Quote, without any change, the line that contains "Viewport: 1492px width, 812px height." and all lines that follow it to the end of the data below.

--- Data Enclosed Below ---

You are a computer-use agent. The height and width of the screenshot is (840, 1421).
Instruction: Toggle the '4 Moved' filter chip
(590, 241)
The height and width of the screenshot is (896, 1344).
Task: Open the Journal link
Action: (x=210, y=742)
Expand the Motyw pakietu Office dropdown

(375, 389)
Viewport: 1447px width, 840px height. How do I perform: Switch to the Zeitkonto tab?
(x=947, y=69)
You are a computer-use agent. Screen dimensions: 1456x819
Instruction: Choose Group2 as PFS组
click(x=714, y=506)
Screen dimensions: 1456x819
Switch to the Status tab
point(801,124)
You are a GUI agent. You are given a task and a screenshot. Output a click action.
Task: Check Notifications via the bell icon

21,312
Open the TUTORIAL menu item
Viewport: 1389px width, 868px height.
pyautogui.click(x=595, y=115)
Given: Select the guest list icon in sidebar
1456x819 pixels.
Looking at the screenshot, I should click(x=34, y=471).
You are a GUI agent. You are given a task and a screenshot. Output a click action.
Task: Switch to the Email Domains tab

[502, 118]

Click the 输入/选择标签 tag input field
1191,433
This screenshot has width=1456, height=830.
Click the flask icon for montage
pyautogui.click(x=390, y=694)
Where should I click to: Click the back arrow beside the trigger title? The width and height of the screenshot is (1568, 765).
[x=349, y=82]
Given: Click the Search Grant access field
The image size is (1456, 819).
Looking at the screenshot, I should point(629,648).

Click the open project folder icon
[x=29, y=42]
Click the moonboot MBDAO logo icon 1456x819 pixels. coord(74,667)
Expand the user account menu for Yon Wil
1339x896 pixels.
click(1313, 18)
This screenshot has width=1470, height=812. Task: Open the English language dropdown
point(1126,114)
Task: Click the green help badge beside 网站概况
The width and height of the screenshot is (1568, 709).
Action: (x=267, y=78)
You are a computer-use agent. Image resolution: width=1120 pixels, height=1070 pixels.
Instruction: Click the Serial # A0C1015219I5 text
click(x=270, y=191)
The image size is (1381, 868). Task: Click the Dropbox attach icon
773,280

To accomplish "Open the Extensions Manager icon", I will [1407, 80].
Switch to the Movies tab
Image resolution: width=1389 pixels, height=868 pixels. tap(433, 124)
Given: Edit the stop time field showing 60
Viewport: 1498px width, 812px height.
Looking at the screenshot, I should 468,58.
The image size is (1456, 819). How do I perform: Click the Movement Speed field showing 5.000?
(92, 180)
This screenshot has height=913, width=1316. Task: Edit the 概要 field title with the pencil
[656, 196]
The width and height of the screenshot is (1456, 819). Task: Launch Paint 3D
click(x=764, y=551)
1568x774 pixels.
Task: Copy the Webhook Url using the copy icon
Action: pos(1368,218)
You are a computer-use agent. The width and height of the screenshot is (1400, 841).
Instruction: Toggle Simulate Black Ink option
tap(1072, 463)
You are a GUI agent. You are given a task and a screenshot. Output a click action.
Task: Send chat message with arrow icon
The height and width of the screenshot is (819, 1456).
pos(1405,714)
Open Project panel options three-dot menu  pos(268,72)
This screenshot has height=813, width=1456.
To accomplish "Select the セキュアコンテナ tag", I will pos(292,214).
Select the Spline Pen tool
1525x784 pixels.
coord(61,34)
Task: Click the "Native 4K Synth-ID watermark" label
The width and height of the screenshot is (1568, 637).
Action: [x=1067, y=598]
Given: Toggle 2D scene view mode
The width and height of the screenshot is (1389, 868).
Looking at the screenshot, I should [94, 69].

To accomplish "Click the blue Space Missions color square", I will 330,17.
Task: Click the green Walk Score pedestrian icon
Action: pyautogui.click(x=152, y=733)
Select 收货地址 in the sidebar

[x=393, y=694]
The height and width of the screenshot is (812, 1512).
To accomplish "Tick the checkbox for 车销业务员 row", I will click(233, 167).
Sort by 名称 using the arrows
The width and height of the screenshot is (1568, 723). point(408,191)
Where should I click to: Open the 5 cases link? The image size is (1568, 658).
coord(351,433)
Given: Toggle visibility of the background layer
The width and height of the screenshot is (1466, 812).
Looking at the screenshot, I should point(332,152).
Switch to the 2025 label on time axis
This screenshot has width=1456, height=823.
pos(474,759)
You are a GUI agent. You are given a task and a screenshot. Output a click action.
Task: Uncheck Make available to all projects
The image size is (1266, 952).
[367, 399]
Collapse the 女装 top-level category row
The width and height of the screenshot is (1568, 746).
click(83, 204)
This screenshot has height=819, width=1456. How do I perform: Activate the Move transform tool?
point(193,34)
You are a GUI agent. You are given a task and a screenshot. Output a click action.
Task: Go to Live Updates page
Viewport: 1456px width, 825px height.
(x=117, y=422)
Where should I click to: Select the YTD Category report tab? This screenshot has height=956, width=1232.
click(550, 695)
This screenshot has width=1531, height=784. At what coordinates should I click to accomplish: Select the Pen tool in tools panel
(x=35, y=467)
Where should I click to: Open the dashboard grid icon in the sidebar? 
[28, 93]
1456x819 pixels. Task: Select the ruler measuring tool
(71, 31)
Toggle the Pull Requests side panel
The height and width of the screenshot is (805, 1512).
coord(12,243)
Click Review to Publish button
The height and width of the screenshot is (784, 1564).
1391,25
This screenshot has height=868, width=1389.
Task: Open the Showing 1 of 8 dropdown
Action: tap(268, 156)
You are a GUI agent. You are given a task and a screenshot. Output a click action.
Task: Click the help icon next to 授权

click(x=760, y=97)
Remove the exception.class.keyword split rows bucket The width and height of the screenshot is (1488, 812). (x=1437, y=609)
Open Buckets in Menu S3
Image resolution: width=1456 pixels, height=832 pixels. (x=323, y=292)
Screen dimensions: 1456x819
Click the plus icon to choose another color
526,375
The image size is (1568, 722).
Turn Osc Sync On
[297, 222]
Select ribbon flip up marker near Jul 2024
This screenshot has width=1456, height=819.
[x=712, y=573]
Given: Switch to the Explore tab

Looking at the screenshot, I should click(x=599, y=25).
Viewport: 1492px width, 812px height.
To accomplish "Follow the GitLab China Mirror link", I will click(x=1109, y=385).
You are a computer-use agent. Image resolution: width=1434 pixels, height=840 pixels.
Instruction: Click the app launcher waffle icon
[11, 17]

--- End of Enclosed Data ---

Output ::
Viewport: 1492px width, 812px height.
To accomplish "Follow the GitLab China Mirror link", I will click(x=1109, y=385).
You are a computer-use agent. Image resolution: width=1434 pixels, height=840 pixels.
Instruction: Click the app launcher waffle icon
[11, 17]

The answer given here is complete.